Carlos Lúcio Gontijo

Estou para a literatura como o engraxate para os sapatos: sou apenas um “flanelinha” renitente, disposto a dar brilho às palavras.

Aprendemos com a nossa luta em busca de patrocínio para o nosso trabalho literário independente a não esperar muito nem culpar os que prometem e depois não conseguem efetivar seu empenho, pois não é mesmo fácil arrancar apoio para literatura em país que não vê na palavra impressa um bem cultural e pratica um ferrenho “deus-livrai-me-dos-livros”, originário do temor que os exploradores da ignorância têm de mensagens conscientizadoras e mesmo sensibilizadoras da mente humana em relação aos valores morais.
Já dissemos nesse espaço e também em nossos livros que a violência que experimentamos em todos os setores e relacionamentos humanos é advinda dos exemplos dados pelo próprio Estado, que trata os cidadãos comuns de forma arbitrária, discriminatória, excludente e preconceituosa. A vida dos mais pobres nada significa, a começar pelo salário mínimo que desqualifica o esforço dos que trabalham em atividades tidas como inferiores, mas sem as quais a sociedade não pode ficar, como é o caso dos faxineiros, dos lixeiros…

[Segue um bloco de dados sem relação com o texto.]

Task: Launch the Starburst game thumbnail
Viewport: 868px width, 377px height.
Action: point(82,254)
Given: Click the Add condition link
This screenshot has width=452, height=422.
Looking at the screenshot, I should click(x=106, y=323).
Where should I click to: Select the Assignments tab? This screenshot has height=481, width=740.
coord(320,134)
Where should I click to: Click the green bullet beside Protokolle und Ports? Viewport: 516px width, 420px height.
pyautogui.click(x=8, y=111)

Infelizmente, para o sistema em que se alicerça a sociedade, a existência de uns é mais merecedora de benefícios e privilégios que a de outros, que são tratados como um estorvo, um dejeto, um subproduto da raça humana. Tal procedimento, assim embebido na indiferença social, fez eclodir o ovo da serpente envolta no veneno de quem, sob os maus-tratos da sociedade, aprendeu que nada tem a perder, que viver ou morrer não tem a mínima importância nem diferença. Tamanho desprezo pelo destino, tornou os bandidos brasileiros superperigosos e capazes de cometer as maiores atrocidades, porque banalizaram o significado da vida que, segundo o Estado que jamais os assistiu desde a infância, nada vale. E tome seqüestros, chacinas, assassinatos…

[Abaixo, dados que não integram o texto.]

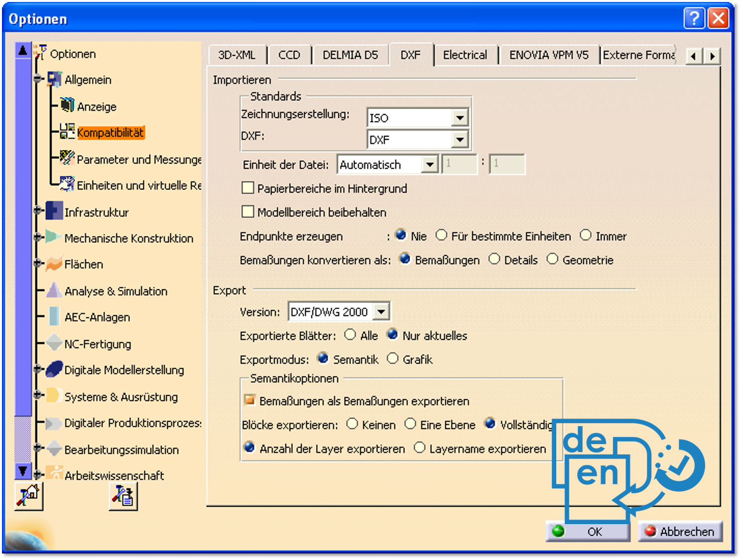Click the tree scrollbar down arrow

click(x=23, y=470)
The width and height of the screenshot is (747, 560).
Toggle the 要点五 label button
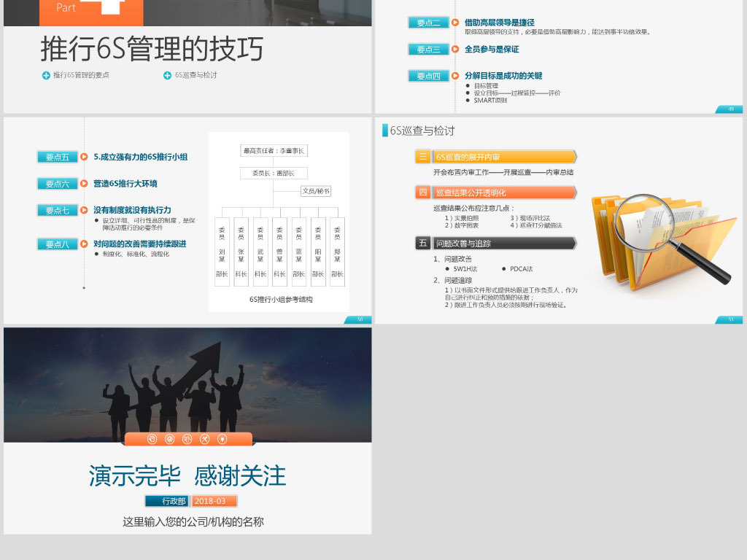pyautogui.click(x=57, y=157)
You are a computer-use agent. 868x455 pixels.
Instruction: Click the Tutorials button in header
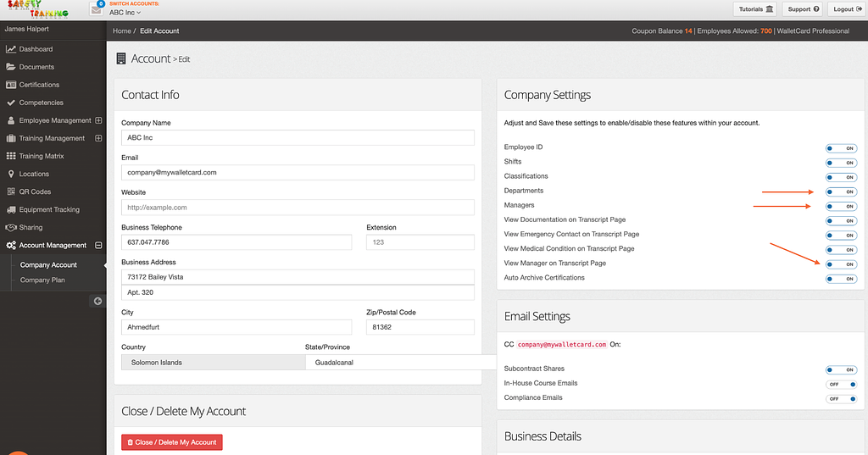pyautogui.click(x=756, y=9)
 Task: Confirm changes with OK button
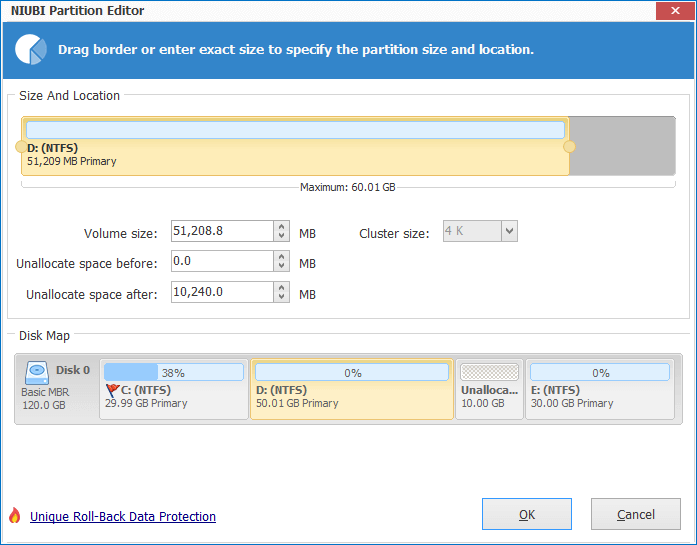pos(527,514)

Prova de que os homens que ocupam postos na área pública são propagadores da violência ficou recentemente ratificada quando o governador do Distrito Federal conclamou, racistamente, uma platéia a vaiar um líder comunitário negro do PT de Brasília que faz oposição à sua administração: “Vamos vaiar esse crioulo petista”. Em seguida, no mesmo período e diapasão, o prefeito de Presidente Prudente, que tentou evitar manifestação do MST no município que administra, lamentou, durante visita a um fazendeiro preso por ter atirado em José Rainha, que a bala não tivesse eliminado o conhecido líder dos sem-terra no Pontal do Parapanema, em São Paulo.

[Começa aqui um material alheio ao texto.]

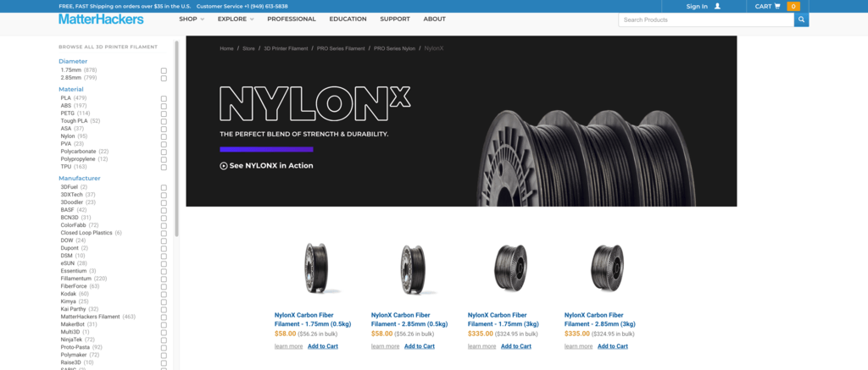The height and width of the screenshot is (370, 868).
Task: Select the ColorFabb manufacturer checkbox
Action: coord(164,226)
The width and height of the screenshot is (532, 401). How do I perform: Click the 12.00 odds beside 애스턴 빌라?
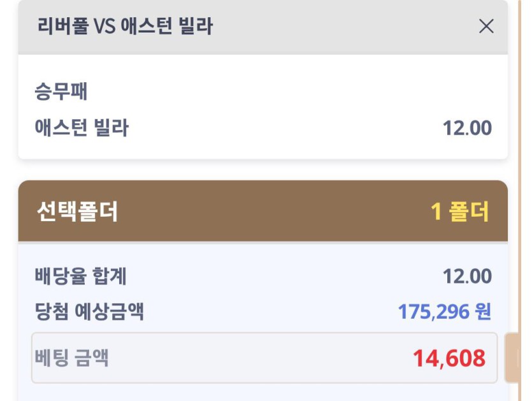click(467, 128)
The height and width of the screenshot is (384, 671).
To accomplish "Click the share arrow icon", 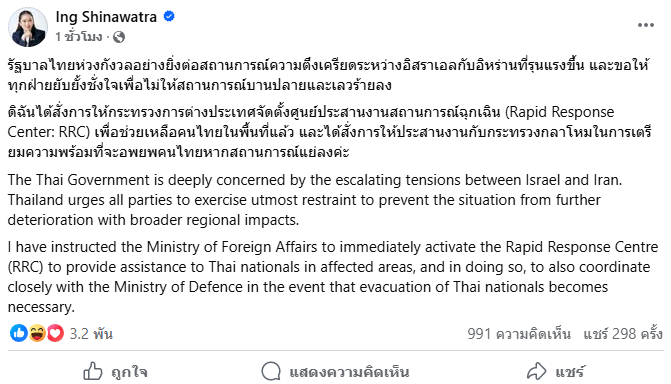I will 537,371.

Todavia, as elites – que cometem o engano de não cuidar da espiritualidade social através de maciço investimento em cultura, atendendo à visão neoliberal em só investir naquilo que proporciona lucro material imediato; que cometem o desatino de nada fazer em prol da melhoria da condição dos menos favorecidos, engendrando mecanismos que incrementem um efetivo processo de melhor distribuição de renda e riqueza; que não viabilizam a democratização do acesso ao ensino público gratuito de qualidade – terminam por promover uma grita geral por mais segurança, mais militares nas ruas, mais cadeias, tornando cada vez mais real a filosofia do grego Protágoras: “O Estado que não educa a criança é obrigado a castigar o adulto”.